By the way, the oldest known depiction of a heart in the context of affection followed an anatomically correct way of drawing that vital organ. At least as anatomically correct as medieval people have known it. Throughout the 13th century, the heart was drawn in a similar pear-shaped form. Well-known to our contemporaries form started to evolve in the 14th centuries and was fixed in the 15th century after it started being massively used on playing cards. There is no consensus on the origin of the shape and its relation to affection and love. Multiple suggestions range from connections with ancient ornamental forms to the shape of the seed of the silphium plant, used in ancient times as an herbal contraceptive, and stylized depictions of features of the human female body.

The earliest known examples of European heart-shaped were made in the late 15th century or later.
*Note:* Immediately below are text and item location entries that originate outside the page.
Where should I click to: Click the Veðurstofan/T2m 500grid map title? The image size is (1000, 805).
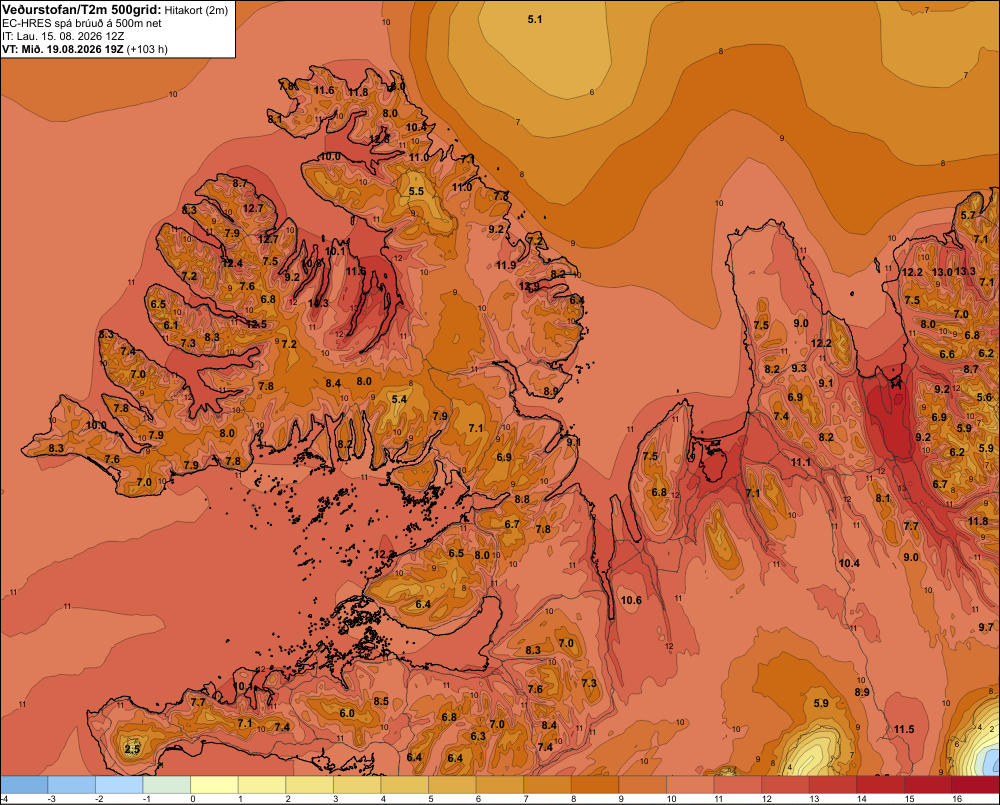click(x=82, y=10)
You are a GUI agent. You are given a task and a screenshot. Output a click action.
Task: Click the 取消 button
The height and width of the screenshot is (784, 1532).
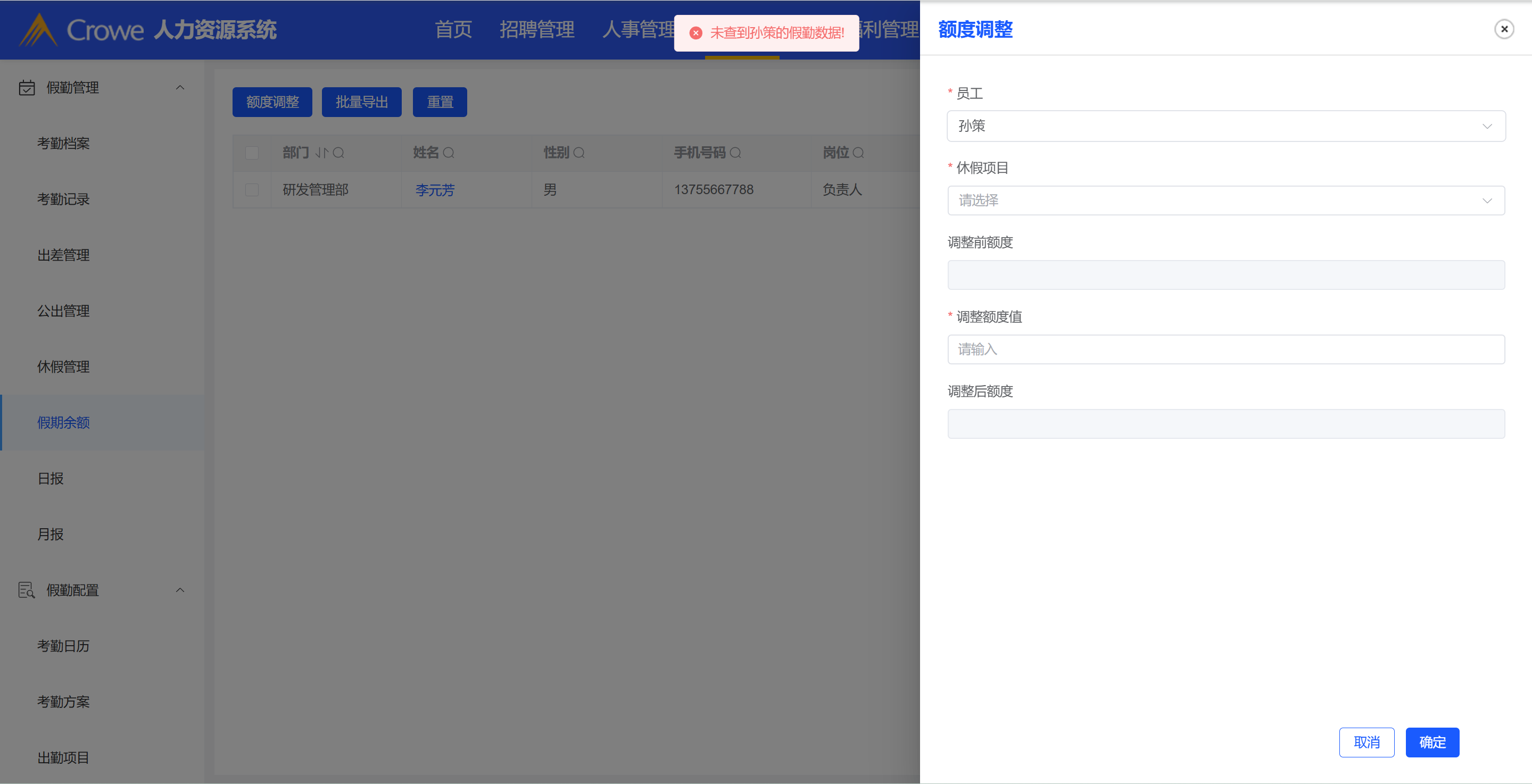coord(1366,743)
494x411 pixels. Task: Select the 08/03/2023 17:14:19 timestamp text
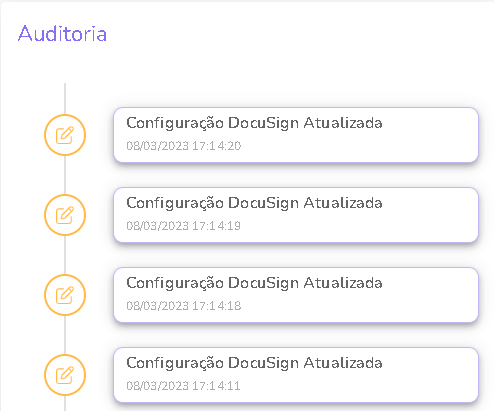184,226
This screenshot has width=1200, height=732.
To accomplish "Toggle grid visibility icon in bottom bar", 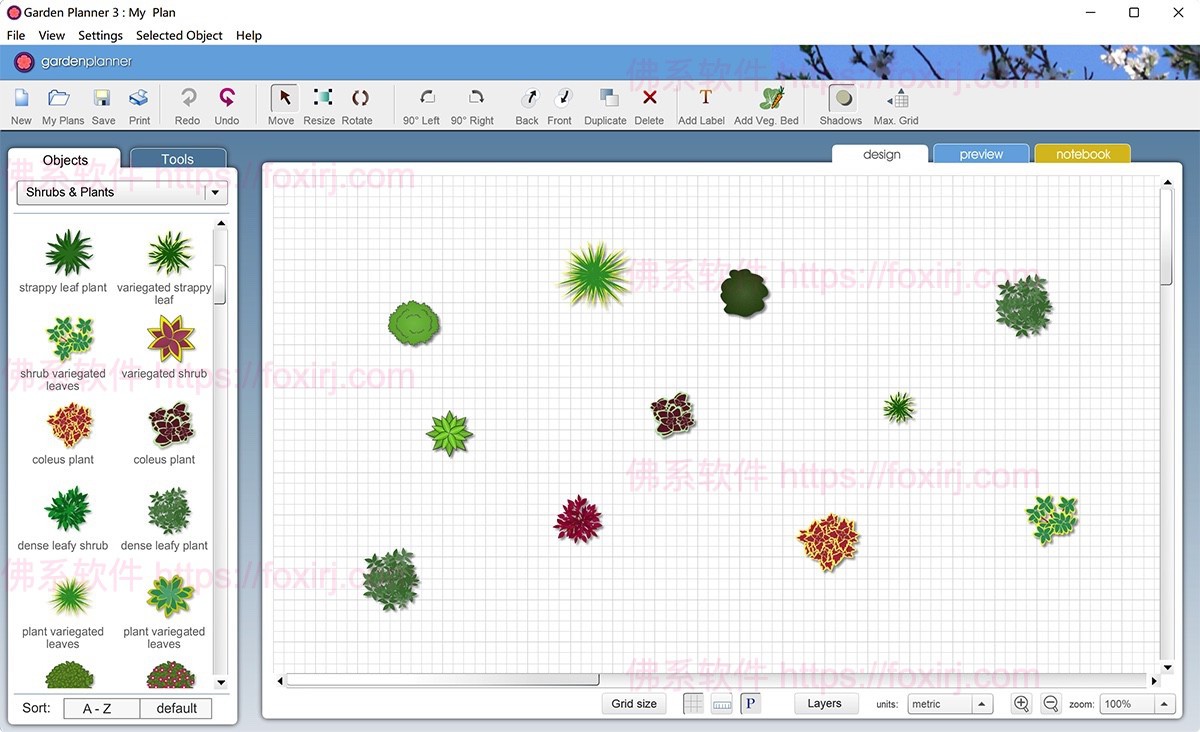I will (x=693, y=704).
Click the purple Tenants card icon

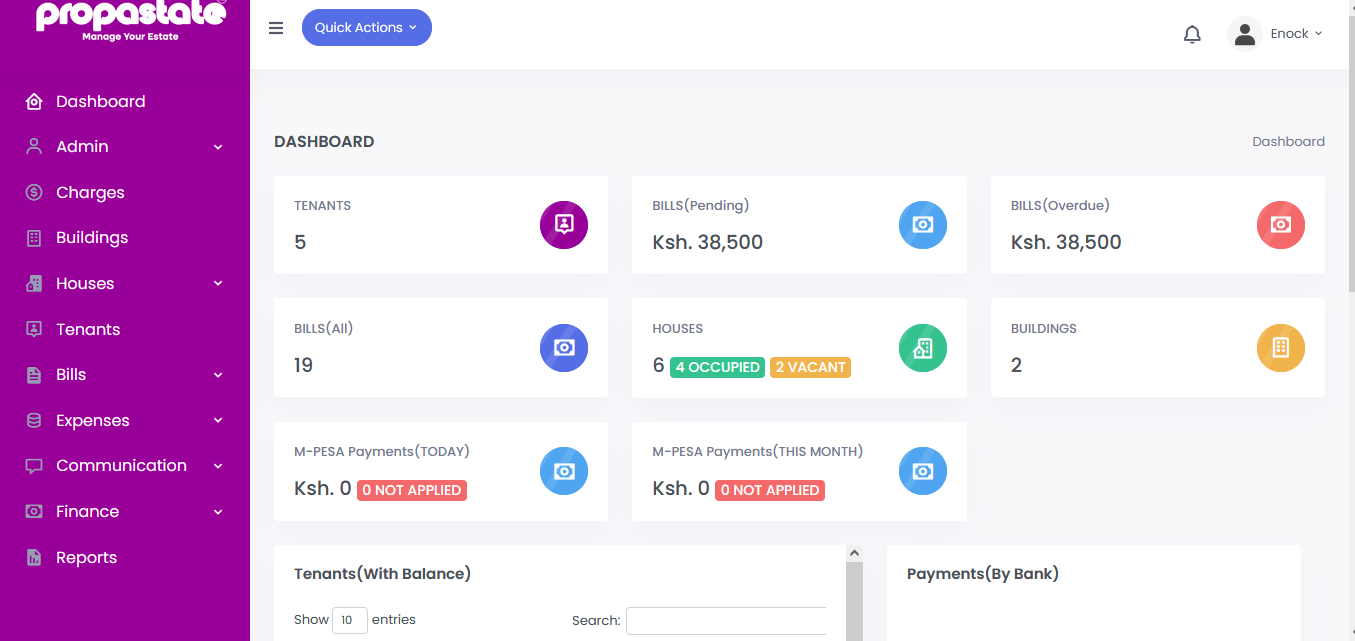click(564, 224)
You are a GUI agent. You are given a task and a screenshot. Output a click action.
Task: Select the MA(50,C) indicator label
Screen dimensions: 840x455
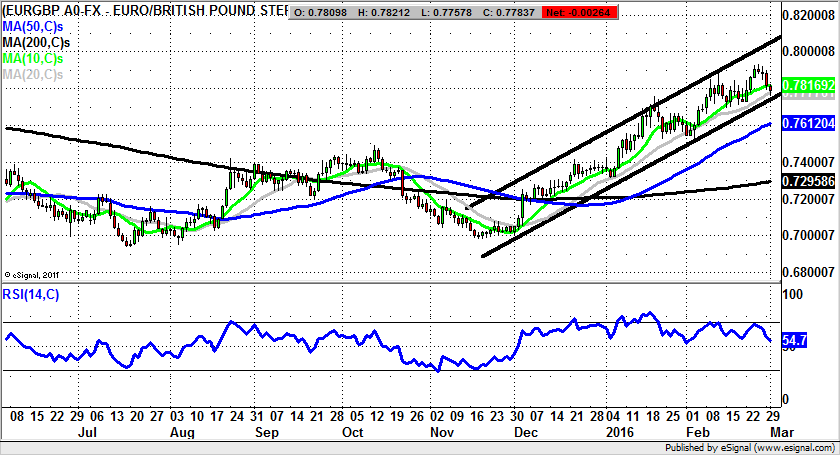(33, 27)
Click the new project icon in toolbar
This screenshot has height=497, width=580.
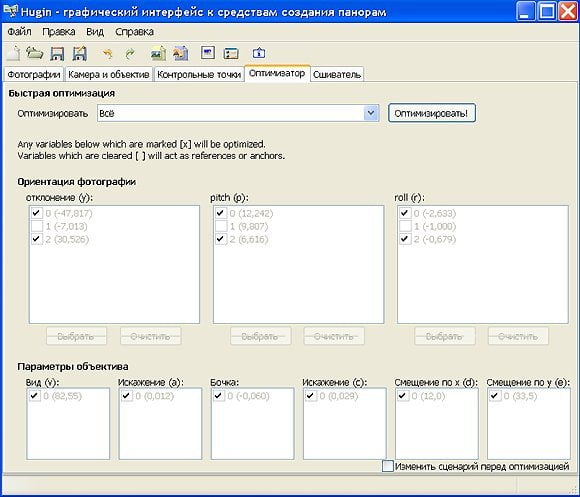[x=13, y=53]
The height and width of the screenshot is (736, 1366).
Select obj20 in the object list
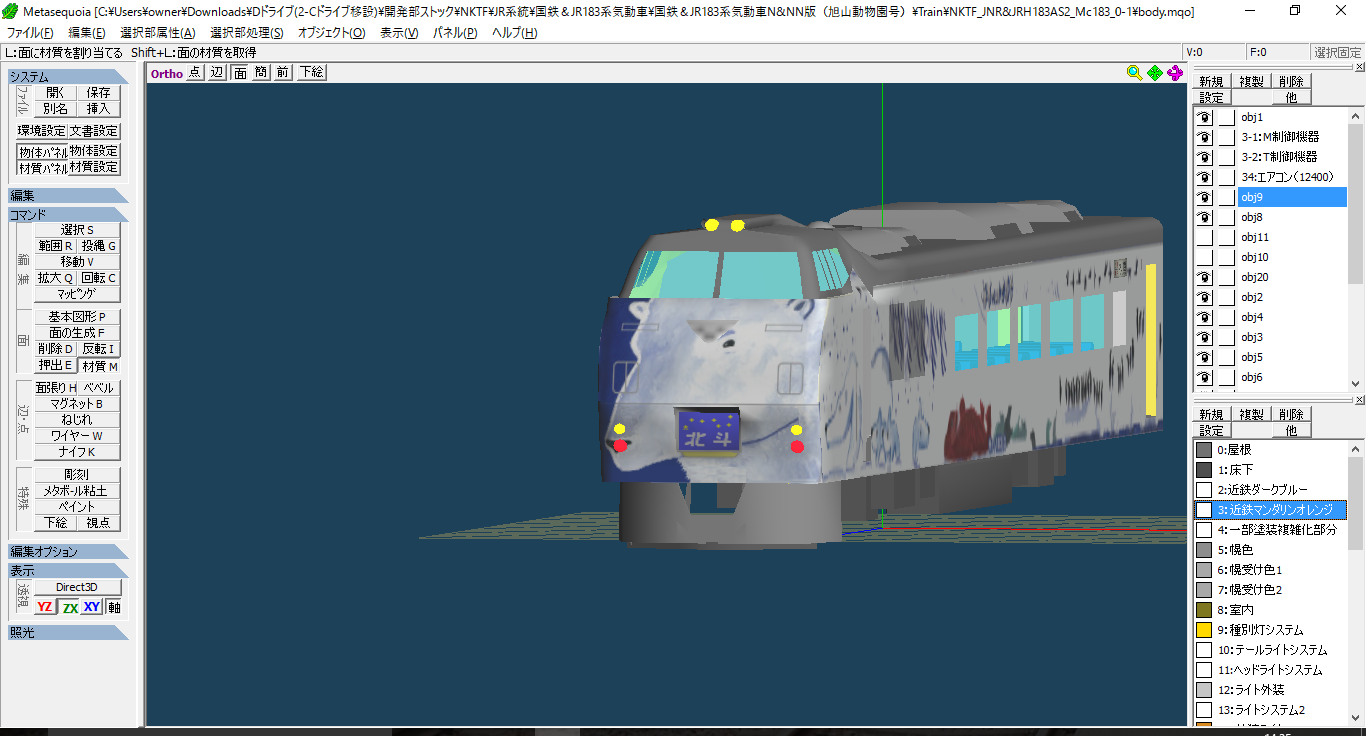(x=1254, y=277)
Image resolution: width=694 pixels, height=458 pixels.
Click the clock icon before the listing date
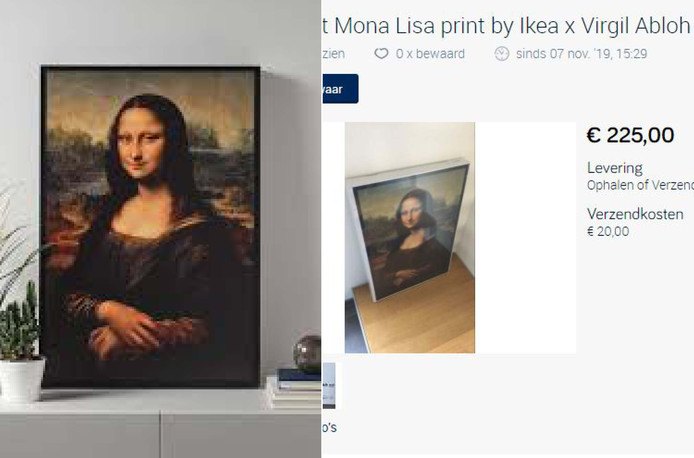coord(501,54)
They usually contained love ballads or religious texts. Like The Heart Book (Hjertebogen), a pear-shaped book that is supposed to be the oldest Danish ballad manuscript. It is a collection of 83 love ballads compiled at the beginning of the 1550s in the circle of the Court of King Christian III.

Or the Chansonniere de Jean de Montchenu that dates from about 1470 and is a book of songs in French and Italian with a more familiar to us form of heart.

Young Man Holding a Book – Master of the View of Sainte Gudule, ca. 1480

Modern Heart-Shaped Books

Here are some modern takes on the heart-shaped books. As you may see, both forms (cordiform and pear-shaped) are in use.

As you may see, they could be made with all kinds of different materials and all styles of binding.

Or you may choose to make a miniature book devoted to the shape of the heart:

Tutorials

Here is our YouTube playlist dedicated to the heart-shape in bookbinding. It includes a simple bookbinding tutorial, book folding instructions, and more:

A Bit of Macabre

And to return to the origins, here is a modern take on the heart’s shape in bookbinding. It is not about love at all, the book inside of this enclosure is a limited edition, a red morocco-bound copy of Jack the Ripper: A Bloody Alphabet. It is housed in a papier-mâché human heart-shaped box. Binding and enclosure by Sean E. Richards from Byzantium Studios, Ltd.